There's some really harrowing subject matters throughout the exhibition, and some epic pieces brought together from Britain, France and Germany; from the uncomfortable portraits of soldiers dealing with severe disfigurements, the unfair treatment of disabled veterans affected by the war, combined with the introduction of new forms of art coming from a very different inspiration subject.

Opening with William Orpen’s A Grave in a Trench (1917), the first few rooms look into the impact the war had on the landscape, through battlefields, scarred countryside and the urban areas left in ruin.

The first few rooms are dedicated to Remembrance, with highlights including The Passing of the Unknown Warrior by Frank o Salisbury and William Orpen's To The Unknown Soldier in France.
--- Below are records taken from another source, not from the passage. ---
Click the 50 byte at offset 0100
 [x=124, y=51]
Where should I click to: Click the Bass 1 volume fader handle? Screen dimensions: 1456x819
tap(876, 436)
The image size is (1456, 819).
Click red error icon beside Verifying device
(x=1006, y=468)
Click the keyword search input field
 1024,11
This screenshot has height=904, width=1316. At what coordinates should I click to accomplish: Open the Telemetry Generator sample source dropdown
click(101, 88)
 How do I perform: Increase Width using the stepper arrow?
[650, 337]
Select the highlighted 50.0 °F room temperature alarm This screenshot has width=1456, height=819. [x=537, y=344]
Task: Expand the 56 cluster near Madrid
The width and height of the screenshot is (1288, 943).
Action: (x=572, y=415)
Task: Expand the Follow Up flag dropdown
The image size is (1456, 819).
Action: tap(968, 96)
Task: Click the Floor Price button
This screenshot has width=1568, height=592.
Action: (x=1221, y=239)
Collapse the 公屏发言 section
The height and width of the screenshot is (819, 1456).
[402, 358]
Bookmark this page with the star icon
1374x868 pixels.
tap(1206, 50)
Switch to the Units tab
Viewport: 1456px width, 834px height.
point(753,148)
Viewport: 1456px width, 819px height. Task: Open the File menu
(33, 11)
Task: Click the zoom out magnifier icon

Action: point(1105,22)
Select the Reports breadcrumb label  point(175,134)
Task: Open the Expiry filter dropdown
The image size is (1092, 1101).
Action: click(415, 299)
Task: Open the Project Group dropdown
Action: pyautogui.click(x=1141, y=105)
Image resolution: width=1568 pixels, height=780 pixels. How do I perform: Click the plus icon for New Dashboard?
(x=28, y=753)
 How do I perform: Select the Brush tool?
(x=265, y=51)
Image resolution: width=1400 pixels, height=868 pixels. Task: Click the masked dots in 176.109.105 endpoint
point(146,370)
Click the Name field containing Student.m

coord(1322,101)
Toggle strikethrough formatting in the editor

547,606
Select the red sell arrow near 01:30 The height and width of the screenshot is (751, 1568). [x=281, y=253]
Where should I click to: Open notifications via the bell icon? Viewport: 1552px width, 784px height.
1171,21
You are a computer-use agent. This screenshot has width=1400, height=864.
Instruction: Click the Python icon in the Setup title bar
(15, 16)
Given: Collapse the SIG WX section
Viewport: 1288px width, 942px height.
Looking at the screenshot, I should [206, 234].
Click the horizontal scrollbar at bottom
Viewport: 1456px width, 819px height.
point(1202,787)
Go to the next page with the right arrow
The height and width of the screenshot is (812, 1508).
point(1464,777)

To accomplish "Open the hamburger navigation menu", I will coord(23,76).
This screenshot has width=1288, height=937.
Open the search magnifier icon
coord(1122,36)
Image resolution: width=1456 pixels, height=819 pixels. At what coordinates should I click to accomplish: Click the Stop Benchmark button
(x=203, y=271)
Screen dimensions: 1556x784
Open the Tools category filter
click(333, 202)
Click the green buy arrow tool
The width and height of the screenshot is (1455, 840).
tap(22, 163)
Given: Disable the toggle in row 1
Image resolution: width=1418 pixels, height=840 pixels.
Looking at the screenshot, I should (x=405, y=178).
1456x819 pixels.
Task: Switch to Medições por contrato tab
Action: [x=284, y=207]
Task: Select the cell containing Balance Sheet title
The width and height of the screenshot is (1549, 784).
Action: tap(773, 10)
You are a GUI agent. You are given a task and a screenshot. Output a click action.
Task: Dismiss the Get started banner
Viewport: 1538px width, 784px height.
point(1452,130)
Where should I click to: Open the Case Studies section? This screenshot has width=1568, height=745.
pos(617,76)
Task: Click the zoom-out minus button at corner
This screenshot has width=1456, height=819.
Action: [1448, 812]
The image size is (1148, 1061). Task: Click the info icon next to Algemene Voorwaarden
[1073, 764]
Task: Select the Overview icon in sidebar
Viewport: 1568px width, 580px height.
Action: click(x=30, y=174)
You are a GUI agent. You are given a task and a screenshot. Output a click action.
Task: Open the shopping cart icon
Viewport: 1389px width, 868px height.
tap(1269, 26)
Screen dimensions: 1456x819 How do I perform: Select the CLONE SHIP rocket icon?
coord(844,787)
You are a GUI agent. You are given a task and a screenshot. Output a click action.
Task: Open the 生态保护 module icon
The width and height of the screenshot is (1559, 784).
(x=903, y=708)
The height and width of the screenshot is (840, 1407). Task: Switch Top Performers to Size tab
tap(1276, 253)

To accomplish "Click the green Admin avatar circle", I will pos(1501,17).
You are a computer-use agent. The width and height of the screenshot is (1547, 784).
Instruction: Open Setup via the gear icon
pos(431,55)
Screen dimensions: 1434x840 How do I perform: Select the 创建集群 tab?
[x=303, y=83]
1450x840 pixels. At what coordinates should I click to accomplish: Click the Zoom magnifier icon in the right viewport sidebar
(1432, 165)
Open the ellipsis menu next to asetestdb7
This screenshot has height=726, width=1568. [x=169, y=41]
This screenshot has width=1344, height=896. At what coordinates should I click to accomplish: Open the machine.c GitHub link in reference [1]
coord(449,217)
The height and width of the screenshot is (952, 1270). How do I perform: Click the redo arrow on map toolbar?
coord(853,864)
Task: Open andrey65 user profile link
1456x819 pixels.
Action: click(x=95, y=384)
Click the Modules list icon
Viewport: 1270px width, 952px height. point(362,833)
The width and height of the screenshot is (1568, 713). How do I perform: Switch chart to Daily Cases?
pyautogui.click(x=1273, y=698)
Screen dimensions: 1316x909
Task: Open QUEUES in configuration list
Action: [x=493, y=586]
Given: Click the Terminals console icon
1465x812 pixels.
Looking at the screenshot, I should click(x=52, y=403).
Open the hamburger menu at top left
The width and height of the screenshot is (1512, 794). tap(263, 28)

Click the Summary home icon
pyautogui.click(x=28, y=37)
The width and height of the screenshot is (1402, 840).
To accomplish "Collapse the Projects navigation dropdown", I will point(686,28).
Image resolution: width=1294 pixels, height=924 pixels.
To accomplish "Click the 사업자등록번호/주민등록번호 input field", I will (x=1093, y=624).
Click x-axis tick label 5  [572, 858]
The exhibition takes a real dark turn from here with a move into the Traces of War and how soldiers struggled to fit back into society. The graphic series of sketches of badly wounded soldiers and their facial wounds causing drastic disfigurement, gruesomely described as "an alternative memorial, visible in the flesh rather than stone" to disabilities both mentally and physically.

Moving forward from the dimly lit, darkly painted rooms of before, into a light and airy exhibition space sees a look into the post war era through the landscape and society. The mood lifts with a shift towards rebuilding lives as well as the changing role of women, and into the period of reconstructing the new cities throughout Europe.

Look out for some incredible pieces by the likes of Otto Dix, John Nash, Pablo Picasso and Winifred Knights to name a few.